Power is expensive. It really doesn’t matter what you do: refine crude oil, make paper, produce electricity or mine and process ore, a significant portion of your total cost-of-goods-sold is tied up in the power you need to run your operation. Add to this the recent unrest in the world’s oil-producing regions, and the result is clear: Power is expensive!
A recent study showed that approximately 23% of the electricity consumed in industry is used to run fans, pumps, and blowers. The industrial world has known for years that the use of motor-speed control can reduce the power required by such equipment by up to 60%. Unfortunately, only a fraction of possible applications have leveraged this technology. And, in applications where adjustable speed is called for, the process industry has basically had few options to call on…
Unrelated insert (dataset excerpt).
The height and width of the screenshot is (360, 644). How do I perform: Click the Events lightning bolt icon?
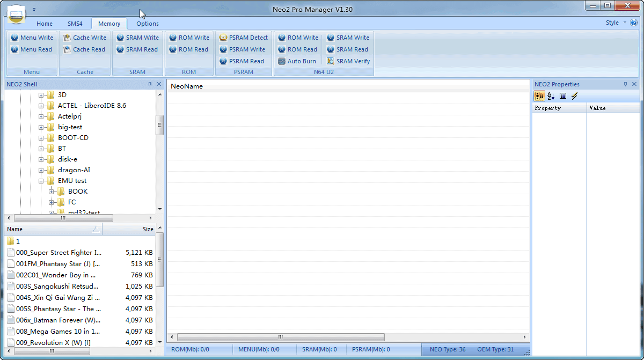coord(574,96)
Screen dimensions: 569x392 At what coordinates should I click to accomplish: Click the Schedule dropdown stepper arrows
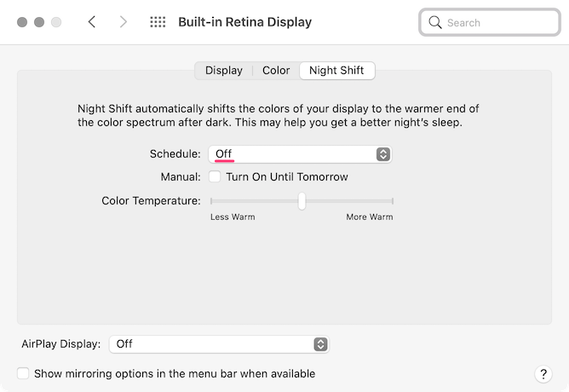coord(383,154)
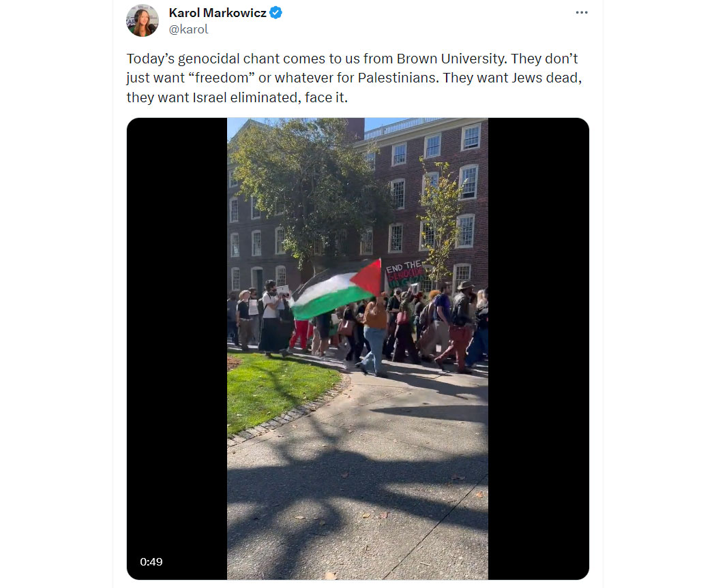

The introduction of Permanent Magnet Couplings and Adjustable Speed Drives manufactured by MagnaDrive, a U.S. corporation based in Bellevue, WA, has given the process industry the option it needs to significantly reduce energy consumption while, at the same time, greatly improving the reliability and performance of the process itself.
Rare earth magnets are more common than many end-users may think—they’re found in many consumer products including computers and automobiles. When originally discovered, scientists called certain elements “rare earths” because they believed they were extremely rare. Over time, however, it became apparent that these rare earths were often plentiful. First introduced to the market during the 1980s, rare earth magnets made of neodymium/iron/boron (NdFeB) create the highest magnetic energy of all permanent magnets, permitting a small size coupled with high torque transmission capability. NdFeB magnets can operate in extreme conditions up to 300 F and have a half-life of more than 20,000 years.
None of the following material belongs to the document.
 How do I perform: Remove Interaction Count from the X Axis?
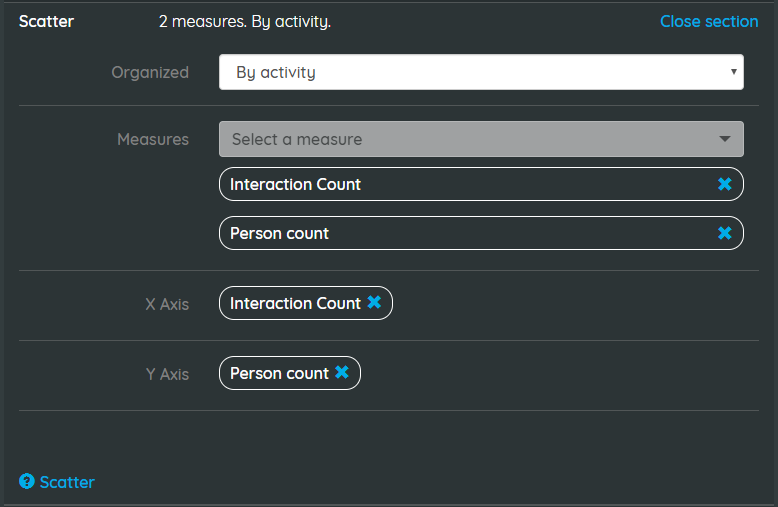pos(374,302)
MagnaDrive’s Permanent Magnet Couplings consist of two parts. The first piece, a set of copper conductor plates, is connected to the motor shaft; the second piece of the coupling is a rigid assembly of NeFeB magnets, which is connected to the load. During operation, the magnet assembly is held at a constant 0.125 in. (≈3mm) distance from the conductor plates. Relative motion between the parts creates currents in the conductor that transmit torque across the air gap.
In adjustable-speed applications, the same principle is used. The torque that the motor transmits to its load is controlled by changing the distance between the conductor plates and the magnet assembly. Again, with this technology, no connection exists between the motor and the load.
ASDH 16.5, 75 hp Pump,
Proving the value proposition
In a test-site evaluation, MagnaDrive’s concept for speed control was applied to a 500 hp draft fan model. Compared to available baseline energy information, this technology resulted in a savings of over a million kilowatt hours per year—about one-third of the motor’s annual electricity consumption. In the study, this amounted to about $55,000 annually in energy savings. Over a 10-year period, this would be equivalent to about 24,000 barrels of oil or 7600 tons of coal.
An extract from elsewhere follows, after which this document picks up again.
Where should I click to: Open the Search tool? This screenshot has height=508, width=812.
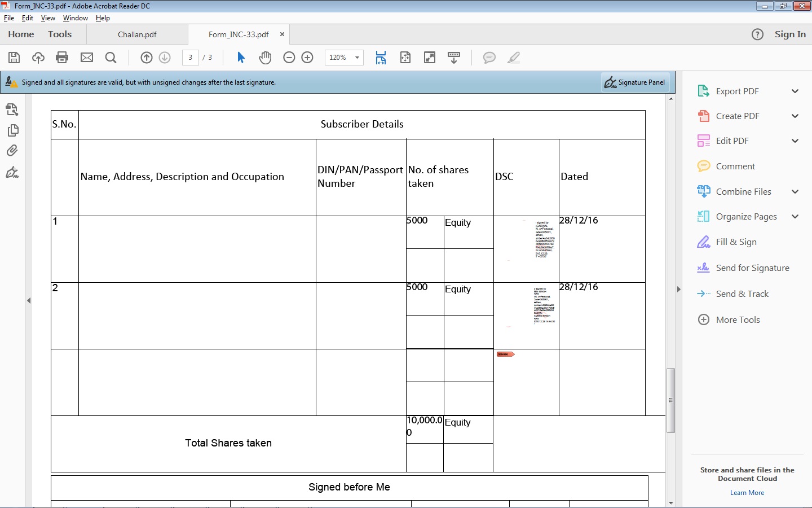(111, 57)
The product’s cushioned-start feature also sets it apart from other speed-control devices. Because the coupling has the unique characteristic of physically disconnecting the load from its prime mover, the motor is able to come up to full speed almost instantly. The load is able to gradually come up to synchronous speed. The advantages of this feature include: reduced wear on motor windings, reduced energy use due to lower in-rush current draw, and reduced wear on the driven components of the system without the added complexity of an electronic soft-start circuit. In addition, some customers found that they were able to reduce the size of the motor being used as a result of not having to overcome the inertia of a stationary load. MT
Note: MagnaDrive welcomes distributor inquiries.
According to MagnaDrive, its products help save energy by releasing the stress and friction in the system due to misalignment, thermal expansion and vibration. The MagnaDrive air gap accommodates some misalignment and system thermal growth. The motor wastes no energy deforming the shaft or adding load to bearings and seals. Energy lost due to friction in traditional couplings and in bearings, seals and other rotating equipment systems is minimized because the air gap prevents vibration transfer.